According to the system card, GPT-5.4 Thinking successfully controls just 0.3 percent of its chains of thought at a length of 10,000 characters. GPT-5.2 Thinking comes in at 0.2 percent. In other words, stronger reasoning capabilities don't translate into a greater ability to hide what the model is thinking.

The foundation for this new metric comes from an accompanying study by researchers at NYU, UCL, the University of Pennsylvania, and OpenAI. The paper introduces CoT-Control, an open-source evaluation suite with over 14,000 test tasks drawn from benchmarks like GPQA, MMLU-Pro, and SWE-Bench Verified. During testing, models receive explicit instructions for their chain of thought, for example, answering a genetics question without using the word "chromosome."

Models spot their own mistakes but keep making them

The results across more than 13 frontier models paint a clear picture: CoT controllability ranges from 0.1 percent (DeepSeek R1) to 36.1 percent (Claude 3.7 Sonnet). Most models stay below 10 percent. Those same models, however, score between 37.8 and 69.3 percent when controlling their final output instead.

The documented failure examples are particularly telling. GPT-5.2 was told to avoid the word "XOR," used it multiple times, noticed the violation, and according to the study wrote: "Oops I wrote 'XOR' in analysis already." It then went on to use the word four more times.

More training actually makes models worse at hiding their reasoning

The study identifies several factors that influence CoT controllability. Larger open-weight models show higher controllability, but reinforcement learning with verifiable rewards (RLVR) reduces it by more than an order of magnitude during training. Longer reasoning chains and harder tasks also push the score down.

When models are told they're being monitored, controllability rises by up to four percentage points. Adversarial prompt optimization produced gains on a training set, but those gains barely transferred to new instruction types.

Stronger models also showed a paradoxical behavior: they more frequently mentioned in their chain of thought that they needed to follow a specific constraint, even when the instruction explicitly forbade doing so. The researchers call this "meta-discussion." A monitoring system could trivially detect these mentions.

The mechanism behind low controllability is still poorly understood

The researchers acknowledge that their method is a proxy. An ideal evaluation would also test whether models that independently pursue misaligned goals can deliberately manipulate their chains of thought. CoT controllability could also potentially be increased through fine-tuning or targeted RL training, which the study didn't explore. Why controllability scores are so low remains an open question.

Low controllability alone doesn't guarantee high monitorability either, since other mechanisms like direct optimization pressure on chains of thought during training could still compromise it. The researchers nonetheless recommend that frontier labs systematically measure CoT controllability in future models.

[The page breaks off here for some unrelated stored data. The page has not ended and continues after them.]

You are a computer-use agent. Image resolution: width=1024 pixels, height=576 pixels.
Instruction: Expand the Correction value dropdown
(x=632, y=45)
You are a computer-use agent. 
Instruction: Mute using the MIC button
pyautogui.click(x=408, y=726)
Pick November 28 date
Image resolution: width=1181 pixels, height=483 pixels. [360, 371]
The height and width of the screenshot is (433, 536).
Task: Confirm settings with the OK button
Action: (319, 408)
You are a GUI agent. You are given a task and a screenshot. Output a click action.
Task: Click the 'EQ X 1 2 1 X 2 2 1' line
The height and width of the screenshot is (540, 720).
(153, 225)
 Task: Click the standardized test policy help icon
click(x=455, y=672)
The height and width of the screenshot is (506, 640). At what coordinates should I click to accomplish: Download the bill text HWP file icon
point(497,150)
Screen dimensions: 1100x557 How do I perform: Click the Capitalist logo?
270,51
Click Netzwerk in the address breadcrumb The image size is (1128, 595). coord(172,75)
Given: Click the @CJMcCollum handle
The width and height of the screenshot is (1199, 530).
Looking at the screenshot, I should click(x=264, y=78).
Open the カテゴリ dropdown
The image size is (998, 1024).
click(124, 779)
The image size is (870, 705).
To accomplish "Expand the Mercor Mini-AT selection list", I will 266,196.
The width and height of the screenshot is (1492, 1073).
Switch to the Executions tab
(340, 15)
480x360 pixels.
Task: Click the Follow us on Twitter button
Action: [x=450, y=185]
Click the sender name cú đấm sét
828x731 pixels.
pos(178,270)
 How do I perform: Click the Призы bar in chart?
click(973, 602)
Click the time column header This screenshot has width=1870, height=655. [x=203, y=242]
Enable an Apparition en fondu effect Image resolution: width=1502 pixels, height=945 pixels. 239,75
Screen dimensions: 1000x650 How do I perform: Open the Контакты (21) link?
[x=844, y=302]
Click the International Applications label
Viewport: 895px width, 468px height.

In this context, OpenAI reaffirms its commitment not to apply direct optimization pressure to the CoTs of frontier reasoning models. If CoTs were directly optimized - say, to make them shorter, more readable, or stylistically consistent - it could change the chains of thought so they no longer reliably reflect the model's actual internal reasoning. That would fundamentally undermine CoT monitoring as a safety mechanism.

The CoT-Control suite is available as an open-source tool on GitHub.